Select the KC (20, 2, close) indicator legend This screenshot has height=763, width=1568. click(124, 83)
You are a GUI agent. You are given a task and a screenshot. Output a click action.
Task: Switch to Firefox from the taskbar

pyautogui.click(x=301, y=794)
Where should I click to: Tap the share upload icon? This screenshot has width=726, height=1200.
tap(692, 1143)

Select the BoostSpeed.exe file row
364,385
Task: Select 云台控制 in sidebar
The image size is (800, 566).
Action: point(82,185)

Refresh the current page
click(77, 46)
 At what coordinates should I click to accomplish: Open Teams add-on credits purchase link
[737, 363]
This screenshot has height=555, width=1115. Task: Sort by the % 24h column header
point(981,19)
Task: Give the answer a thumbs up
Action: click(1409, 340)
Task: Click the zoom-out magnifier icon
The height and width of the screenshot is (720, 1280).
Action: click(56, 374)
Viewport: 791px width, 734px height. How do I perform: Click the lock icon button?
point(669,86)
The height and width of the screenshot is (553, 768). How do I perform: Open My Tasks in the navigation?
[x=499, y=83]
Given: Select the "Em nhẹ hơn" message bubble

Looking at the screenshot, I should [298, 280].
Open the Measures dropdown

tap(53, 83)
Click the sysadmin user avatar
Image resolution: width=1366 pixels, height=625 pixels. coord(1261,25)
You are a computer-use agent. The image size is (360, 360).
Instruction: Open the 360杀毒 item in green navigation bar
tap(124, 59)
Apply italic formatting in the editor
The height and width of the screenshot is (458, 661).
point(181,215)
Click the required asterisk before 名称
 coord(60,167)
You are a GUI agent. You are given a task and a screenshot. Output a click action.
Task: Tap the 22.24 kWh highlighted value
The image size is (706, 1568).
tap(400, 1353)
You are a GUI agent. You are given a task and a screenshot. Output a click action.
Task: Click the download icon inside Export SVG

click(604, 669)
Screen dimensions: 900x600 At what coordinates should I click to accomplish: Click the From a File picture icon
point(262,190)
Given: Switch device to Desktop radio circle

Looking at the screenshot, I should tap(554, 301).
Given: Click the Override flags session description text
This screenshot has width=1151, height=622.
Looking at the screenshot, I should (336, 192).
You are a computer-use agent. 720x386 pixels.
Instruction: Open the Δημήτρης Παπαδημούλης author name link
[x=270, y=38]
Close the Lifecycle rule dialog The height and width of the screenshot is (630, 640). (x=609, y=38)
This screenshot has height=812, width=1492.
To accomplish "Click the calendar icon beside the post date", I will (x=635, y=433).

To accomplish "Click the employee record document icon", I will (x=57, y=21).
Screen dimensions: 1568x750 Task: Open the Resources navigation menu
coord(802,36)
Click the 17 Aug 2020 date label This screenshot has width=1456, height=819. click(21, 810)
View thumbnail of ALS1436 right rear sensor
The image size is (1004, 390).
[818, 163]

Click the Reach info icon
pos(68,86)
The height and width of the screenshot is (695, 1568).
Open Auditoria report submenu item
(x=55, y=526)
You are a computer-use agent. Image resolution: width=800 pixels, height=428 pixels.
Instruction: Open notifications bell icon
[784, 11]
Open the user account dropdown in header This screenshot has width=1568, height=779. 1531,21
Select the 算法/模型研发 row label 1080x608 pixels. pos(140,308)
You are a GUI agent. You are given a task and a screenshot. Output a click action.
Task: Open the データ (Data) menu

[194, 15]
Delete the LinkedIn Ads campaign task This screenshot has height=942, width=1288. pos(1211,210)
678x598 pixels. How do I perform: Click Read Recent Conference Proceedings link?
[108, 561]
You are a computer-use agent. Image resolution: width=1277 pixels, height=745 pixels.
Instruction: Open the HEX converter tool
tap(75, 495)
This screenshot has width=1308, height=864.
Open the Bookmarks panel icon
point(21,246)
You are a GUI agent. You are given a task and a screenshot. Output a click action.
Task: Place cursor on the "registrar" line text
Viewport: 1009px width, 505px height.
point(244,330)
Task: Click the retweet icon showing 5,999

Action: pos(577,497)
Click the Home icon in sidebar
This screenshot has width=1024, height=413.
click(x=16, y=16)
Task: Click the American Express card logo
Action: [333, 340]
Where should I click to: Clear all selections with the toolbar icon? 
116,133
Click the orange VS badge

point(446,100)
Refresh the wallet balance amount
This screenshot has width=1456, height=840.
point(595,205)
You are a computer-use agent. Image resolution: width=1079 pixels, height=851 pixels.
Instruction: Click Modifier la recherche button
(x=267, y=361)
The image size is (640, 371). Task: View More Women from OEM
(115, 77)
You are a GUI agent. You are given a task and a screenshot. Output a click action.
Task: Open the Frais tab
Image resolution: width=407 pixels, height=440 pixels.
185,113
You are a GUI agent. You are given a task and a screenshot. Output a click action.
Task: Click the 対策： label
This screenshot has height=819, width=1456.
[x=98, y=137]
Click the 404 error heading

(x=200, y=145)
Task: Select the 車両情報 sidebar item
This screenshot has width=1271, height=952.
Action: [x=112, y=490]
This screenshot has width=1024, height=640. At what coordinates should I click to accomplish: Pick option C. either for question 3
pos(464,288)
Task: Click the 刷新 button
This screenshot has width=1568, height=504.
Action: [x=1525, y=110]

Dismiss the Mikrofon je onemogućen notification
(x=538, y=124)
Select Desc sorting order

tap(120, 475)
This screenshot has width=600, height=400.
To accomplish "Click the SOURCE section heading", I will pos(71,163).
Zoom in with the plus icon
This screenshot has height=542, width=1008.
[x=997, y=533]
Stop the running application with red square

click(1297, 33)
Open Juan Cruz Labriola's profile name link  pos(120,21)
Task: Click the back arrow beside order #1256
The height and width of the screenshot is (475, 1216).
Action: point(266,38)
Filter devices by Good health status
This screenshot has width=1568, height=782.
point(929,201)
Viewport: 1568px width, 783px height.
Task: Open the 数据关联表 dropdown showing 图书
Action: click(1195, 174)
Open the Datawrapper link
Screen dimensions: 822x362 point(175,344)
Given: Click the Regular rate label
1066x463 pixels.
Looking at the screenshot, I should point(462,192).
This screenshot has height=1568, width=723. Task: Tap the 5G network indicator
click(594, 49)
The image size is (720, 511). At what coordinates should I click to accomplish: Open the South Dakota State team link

+ + + + + + +

- WORK ITEM -
Your reply must contain each entry, reproduced exactly.

- ANSWER TO THIS TASK -
Select the KC (20, 2, close) indicator legend This screenshot has height=763, width=1568. click(124, 83)
You are a GUI agent. You are given a task and a screenshot. Output a click action.
Task: Switch to Firefox from the taskbar

pyautogui.click(x=301, y=794)
Where should I click to: Tap the share upload icon? This screenshot has width=726, height=1200.
tap(692, 1143)

Select the BoostSpeed.exe file row
364,385
Task: Select 云台控制 in sidebar
The image size is (800, 566).
Action: point(82,185)

Refresh the current page
click(77, 46)
 At what coordinates should I click to accomplish: Open Teams add-on credits purchase link
[737, 363]
This screenshot has height=555, width=1115. Task: Sort by the % 24h column header
point(981,19)
Task: Give the answer a thumbs up
Action: click(1409, 340)
Task: Click the zoom-out magnifier icon
The height and width of the screenshot is (720, 1280).
Action: click(56, 374)
Viewport: 791px width, 734px height. How do I perform: Click the lock icon button?
point(669,86)
The height and width of the screenshot is (553, 768). How do I perform: Open My Tasks in the navigation?
[x=499, y=83]
Given: Select the "Em nhẹ hơn" message bubble

Looking at the screenshot, I should [298, 280].
Open the Measures dropdown

tap(53, 83)
Click the sysadmin user avatar
Image resolution: width=1366 pixels, height=625 pixels. coord(1261,25)
You are a computer-use agent. The image size is (360, 360).
Instruction: Open the 360杀毒 item in green navigation bar
tap(124, 59)
Apply italic formatting in the editor
The height and width of the screenshot is (458, 661).
point(181,215)
Click the required asterisk before 名称
 coord(60,167)
You are a GUI agent. You are given a task and a screenshot. Output a click action.
Task: Tap the 22.24 kWh highlighted value
The image size is (706, 1568).
tap(400, 1353)
You are a GUI agent. You are given a task and a screenshot. Output a click action.
Task: Click the download icon inside Export SVG

click(604, 669)
Screen dimensions: 900x600 At what coordinates should I click to accomplish: Click the From a File picture icon
point(262,190)
Given: Switch device to Desktop radio circle

Looking at the screenshot, I should tap(554, 301).
Given: Click the Override flags session description text
This screenshot has width=1151, height=622.
Looking at the screenshot, I should (336, 192).
You are a computer-use agent. 720x386 pixels.
Instruction: Open the Δημήτρης Παπαδημούλης author name link
[x=270, y=38]
Close the Lifecycle rule dialog The height and width of the screenshot is (630, 640). (x=609, y=38)
This screenshot has height=812, width=1492.
To accomplish "Click the calendar icon beside the post date", I will (x=635, y=433).

To accomplish "Click the employee record document icon", I will (x=57, y=21).
Screen dimensions: 1568x750 Task: Open the Resources navigation menu
coord(802,36)
Click the 17 Aug 2020 date label This screenshot has width=1456, height=819. click(21, 810)
View thumbnail of ALS1436 right rear sensor
The image size is (1004, 390).
[818, 163]

Click the Reach info icon
pos(68,86)
The height and width of the screenshot is (695, 1568).
Open Auditoria report submenu item
(x=55, y=526)
You are a computer-use agent. Image resolution: width=800 pixels, height=428 pixels.
Instruction: Open notifications bell icon
[784, 11]
Open the user account dropdown in header This screenshot has width=1568, height=779. 1531,21
Select the 算法/模型研发 row label 1080x608 pixels. pos(140,308)
You are a GUI agent. You are given a task and a screenshot. Output a click action.
Task: Open the データ (Data) menu

[194, 15]
Delete the LinkedIn Ads campaign task This screenshot has height=942, width=1288. pos(1211,210)
678x598 pixels. How do I perform: Click Read Recent Conference Proceedings link?
[108, 561]
You are a computer-use agent. Image resolution: width=1277 pixels, height=745 pixels.
Instruction: Open the HEX converter tool
tap(75, 495)
This screenshot has width=1308, height=864.
Open the Bookmarks panel icon
point(21,246)
You are a GUI agent. You are given a task and a screenshot. Output a click action.
Task: Place cursor on the "registrar" line text
Viewport: 1009px width, 505px height.
point(244,330)
Task: Click the retweet icon showing 5,999

Action: pos(577,497)
Click the Home icon in sidebar
This screenshot has width=1024, height=413.
click(x=16, y=16)
Task: Click the American Express card logo
Action: [333, 340]
Where should I click to: Clear all selections with the toolbar icon? 
116,133
Click the orange VS badge

point(446,100)
Refresh the wallet balance amount
This screenshot has width=1456, height=840.
point(595,205)
You are a computer-use agent. Image resolution: width=1079 pixels, height=851 pixels.
Instruction: Click Modifier la recherche button
(x=267, y=361)
The image size is (640, 371). Task: View More Women from OEM
(115, 77)
You are a GUI agent. You are given a task and a screenshot. Output a click action.
Task: Open the Frais tab
Image resolution: width=407 pixels, height=440 pixels.
185,113
You are a GUI agent. You are given a task and a screenshot. Output a click action.
Task: Click the 対策： label
This screenshot has height=819, width=1456.
[x=98, y=137]
Click the 404 error heading

(x=200, y=145)
Task: Select the 車両情報 sidebar item
This screenshot has width=1271, height=952.
Action: [x=112, y=490]
This screenshot has width=1024, height=640. At what coordinates should I click to accomplish: Pick option C. either for question 3
pos(464,288)
Task: Click the 刷新 button
This screenshot has width=1568, height=504.
Action: [x=1525, y=110]

Dismiss the Mikrofon je onemogućen notification
(x=538, y=124)
Select Desc sorting order

tap(120, 475)
This screenshot has width=600, height=400.
To accomplish "Click the SOURCE section heading", I will pos(71,163).
Zoom in with the plus icon
This screenshot has height=542, width=1008.
[x=997, y=533]
Stop the running application with red square

click(1297, 33)
Open Juan Cruz Labriola's profile name link  pos(120,21)
Task: Click the back arrow beside order #1256
The height and width of the screenshot is (475, 1216).
Action: point(266,38)
Filter devices by Good health status
This screenshot has width=1568, height=782.
point(929,201)
Viewport: 1568px width, 783px height.
Task: Open the 数据关联表 dropdown showing 图书
Action: click(1195, 174)
Open the Datawrapper link
Screen dimensions: 822x362 point(175,344)
Given: Click the Regular rate label
1066x463 pixels.
Looking at the screenshot, I should point(462,192).
This screenshot has height=1568, width=723. Task: Tap the 5G network indicator
click(594, 49)
The image size is (720, 511). At what coordinates should I click to accomplish: Open the South Dakota State team link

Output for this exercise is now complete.